Copy the listing below in full, exactly.
##########
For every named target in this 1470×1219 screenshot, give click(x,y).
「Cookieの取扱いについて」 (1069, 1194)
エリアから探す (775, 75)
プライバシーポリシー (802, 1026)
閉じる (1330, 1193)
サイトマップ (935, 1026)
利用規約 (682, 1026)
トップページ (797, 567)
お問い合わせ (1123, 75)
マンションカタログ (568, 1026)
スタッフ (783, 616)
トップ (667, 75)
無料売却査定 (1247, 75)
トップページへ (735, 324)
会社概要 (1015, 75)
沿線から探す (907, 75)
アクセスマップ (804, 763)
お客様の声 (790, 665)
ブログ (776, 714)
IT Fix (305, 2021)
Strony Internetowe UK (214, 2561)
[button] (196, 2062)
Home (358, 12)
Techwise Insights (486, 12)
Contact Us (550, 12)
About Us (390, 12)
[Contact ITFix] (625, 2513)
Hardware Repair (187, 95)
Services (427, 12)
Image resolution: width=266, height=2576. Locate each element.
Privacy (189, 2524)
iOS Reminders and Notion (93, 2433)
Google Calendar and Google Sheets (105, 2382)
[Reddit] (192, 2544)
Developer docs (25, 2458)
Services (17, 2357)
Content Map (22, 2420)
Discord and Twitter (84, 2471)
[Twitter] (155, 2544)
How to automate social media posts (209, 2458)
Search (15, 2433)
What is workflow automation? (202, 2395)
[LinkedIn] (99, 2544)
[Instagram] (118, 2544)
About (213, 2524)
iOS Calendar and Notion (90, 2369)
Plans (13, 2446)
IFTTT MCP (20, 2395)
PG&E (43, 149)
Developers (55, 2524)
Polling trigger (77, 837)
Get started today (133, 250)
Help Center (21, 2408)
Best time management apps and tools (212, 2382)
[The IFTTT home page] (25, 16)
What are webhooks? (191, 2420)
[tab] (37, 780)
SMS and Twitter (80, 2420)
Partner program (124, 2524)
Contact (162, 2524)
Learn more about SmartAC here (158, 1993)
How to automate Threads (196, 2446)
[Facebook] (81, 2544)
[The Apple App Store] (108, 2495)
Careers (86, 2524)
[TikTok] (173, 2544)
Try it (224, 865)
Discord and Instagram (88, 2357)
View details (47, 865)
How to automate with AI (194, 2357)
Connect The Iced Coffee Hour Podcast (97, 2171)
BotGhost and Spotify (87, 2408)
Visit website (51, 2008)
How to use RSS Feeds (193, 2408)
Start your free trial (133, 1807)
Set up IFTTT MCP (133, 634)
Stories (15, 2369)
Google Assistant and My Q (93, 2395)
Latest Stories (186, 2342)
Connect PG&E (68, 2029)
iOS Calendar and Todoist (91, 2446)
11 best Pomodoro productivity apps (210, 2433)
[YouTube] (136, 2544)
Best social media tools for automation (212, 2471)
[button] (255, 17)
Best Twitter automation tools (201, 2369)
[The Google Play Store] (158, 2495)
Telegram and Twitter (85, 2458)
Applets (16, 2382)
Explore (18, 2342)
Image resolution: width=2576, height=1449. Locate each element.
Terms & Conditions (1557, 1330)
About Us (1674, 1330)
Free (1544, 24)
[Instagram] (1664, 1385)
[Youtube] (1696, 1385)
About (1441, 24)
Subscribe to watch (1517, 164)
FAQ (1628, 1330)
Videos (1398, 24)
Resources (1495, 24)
##########
◆ **TASK SOLUTION**
For every named target in this 1470×1219 screenshot, give click(x,y).
「Cookieの取扱いについて」 (1069, 1194)
エリアから探す (775, 75)
プライバシーポリシー (802, 1026)
閉じる (1330, 1193)
サイトマップ (935, 1026)
利用規約 (682, 1026)
トップページ (797, 567)
お問い合わせ (1123, 75)
マンションカタログ (568, 1026)
スタッフ (783, 616)
トップ (667, 75)
無料売却査定 (1247, 75)
トップページへ (735, 324)
会社概要 (1015, 75)
沿線から探す (907, 75)
アクセスマップ (804, 763)
お客様の声 (790, 665)
ブログ (776, 714)
IT Fix (305, 2021)
Strony Internetowe UK (214, 2561)
[button] (196, 2062)
Home (358, 12)
Techwise Insights (486, 12)
Contact Us (550, 12)
About Us (390, 12)
[Contact ITFix] (625, 2513)
Hardware Repair (187, 95)
Services (427, 12)
Image resolution: width=266, height=2576. Locate each element.
Privacy (189, 2524)
iOS Reminders and Notion (93, 2433)
Google Calendar and Google Sheets (105, 2382)
[Reddit] (192, 2544)
Developer docs (25, 2458)
Services (17, 2357)
Content Map (22, 2420)
Discord and Twitter (84, 2471)
[Twitter] (155, 2544)
How to automate social media posts (209, 2458)
Search (15, 2433)
What is workflow automation? (202, 2395)
[LinkedIn] (99, 2544)
[Instagram] (118, 2544)
About (213, 2524)
iOS Calendar and Notion (90, 2369)
Plans (13, 2446)
IFTTT MCP (20, 2395)
PG&E (43, 149)
Developers (55, 2524)
Polling trigger (77, 837)
Get started today (133, 250)
Help Center (21, 2408)
Best time management apps and tools (212, 2382)
[The IFTTT home page] (25, 16)
What are webhooks? (191, 2420)
[tab] (37, 780)
SMS and Twitter (80, 2420)
Partner program (124, 2524)
Contact (162, 2524)
Learn more about SmartAC here (158, 1993)
How to automate Threads (196, 2446)
[Facebook] (81, 2544)
[The Apple App Store] (108, 2495)
Careers (86, 2524)
[TikTok] (173, 2544)
Try it (224, 865)
Discord and Instagram (88, 2357)
View details (47, 865)
How to automate with AI (194, 2357)
Connect The Iced Coffee Hour Podcast (97, 2171)
BotGhost and Spotify (87, 2408)
Visit website (51, 2008)
How to use RSS Feeds (193, 2408)
Start your free trial (133, 1807)
Set up IFTTT MCP (133, 634)
Stories (15, 2369)
Google Assistant and My Q (93, 2395)
Latest Stories (186, 2342)
Connect PG&E (68, 2029)
iOS Calendar and Todoist (91, 2446)
11 best Pomodoro productivity apps (210, 2433)
[YouTube] (136, 2544)
Best social media tools for automation (212, 2471)
[button] (255, 17)
Best Twitter automation tools (201, 2369)
[The Google Play Store] (158, 2495)
Telegram and Twitter (85, 2458)
Applets (16, 2382)
Explore (18, 2342)
Image resolution: width=2576, height=1449. Locate each element.
Terms & Conditions (1557, 1330)
About Us (1674, 1330)
Free (1544, 24)
[Instagram] (1664, 1385)
[Youtube] (1696, 1385)
About (1441, 24)
Subscribe to watch (1517, 164)
FAQ (1628, 1330)
Videos (1398, 24)
Resources (1495, 24)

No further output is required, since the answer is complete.